**Available records**
::::::::::

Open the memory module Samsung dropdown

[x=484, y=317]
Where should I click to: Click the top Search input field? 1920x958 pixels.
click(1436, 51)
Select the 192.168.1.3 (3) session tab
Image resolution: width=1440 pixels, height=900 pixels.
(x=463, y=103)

::::::::::

**Required action**
Transcribe the material in full; every line must match exactly.

**Output below**
Open the memory module Samsung dropdown

[x=484, y=317]
Where should I click to: Click the top Search input field? 1920x958 pixels.
click(1436, 51)
Select the 192.168.1.3 (3) session tab
Image resolution: width=1440 pixels, height=900 pixels.
(x=463, y=103)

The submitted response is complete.